Sunday, October 16, 2005

Best Self-Scooping

Here's a quite-unedited version of the article I wrote for this week's Commentator (Brigham Barnes Fun Fact: I'm now entering my second year working as the editor of the Arts & Entertainment section of the NYU Law School Newspaper.) about a new hamburger place that has opened in the school's neighborhood. This little article will be published on Wednesday, but now, thanks to the power of the internet, you can read what I wrote days before the NYU law school population:

The Burger Joint on Bleecker has Nothing to Do with the Burger Joint at Le Parker Meridian. (Duh).

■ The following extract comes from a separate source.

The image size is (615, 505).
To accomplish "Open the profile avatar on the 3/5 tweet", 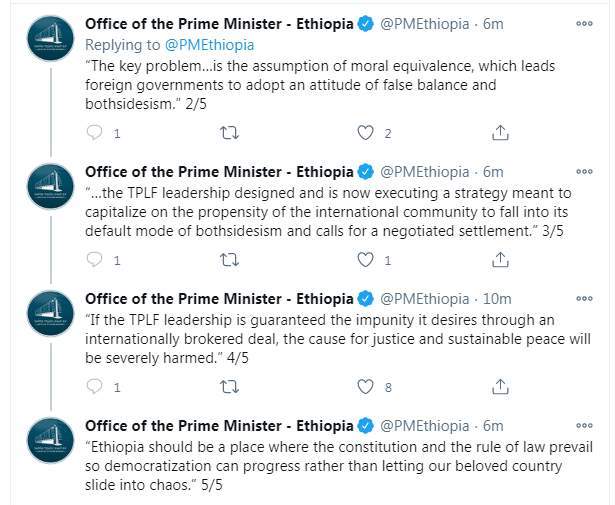I will (50, 188).
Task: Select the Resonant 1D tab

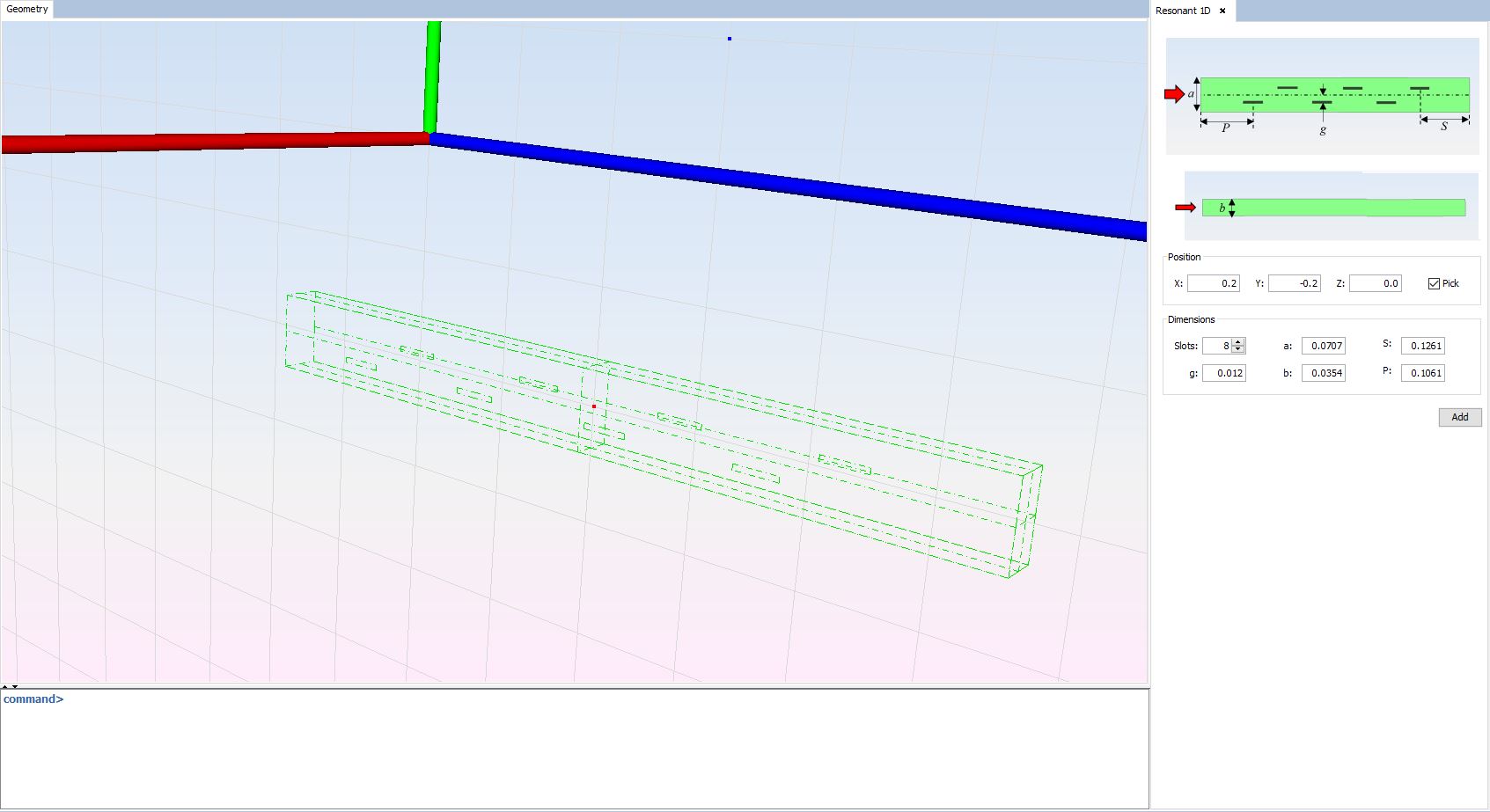Action: point(1183,11)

About a year ago I “discovered” and “reviewed” the Burger Joint at Le Parker Meridian for the Commentator. At the end of the summer I noticed that a new hamburger establishment was opening on Bleecker between MacDougal and Sullivan called “The Burger Joint.” When I first saw it I thought that of course it couldn’t have anything to do with the Parker Meridian Burger Joint (why would a magnificent lowlife burger spot hidden inside the lobby of a luxury hotel choose to open an outpost on Bleecker street?) but still, it was called “The Burger Joint.” So, out of pressing curiosity, I finally visited this new local establishment last week.

I learned so much!

First off, it turns out that our new Burger Joint is an offshoot, not of the Parker Meridian Burger Joint, but of another “The Burger Joint” located at 3rd Avenue and 20th Street. The first thing that you’ll notice about the Burger Joint’s menu is that it is small: it offers hamburgers, cheeseburgers, doubles of either sandwich, onion rings, and French fries—oh, and the menu also indicates that pickles may be added to any sandwich for an additional twenty-five cents. The next thing you’ll notice about the menu is that the prices are low: hamburgers are just a buck, cheeseburgers a buck twenty-five. I was thrilled by these low prices for only a second before I realized that low prices could mean only one thing: little burgers.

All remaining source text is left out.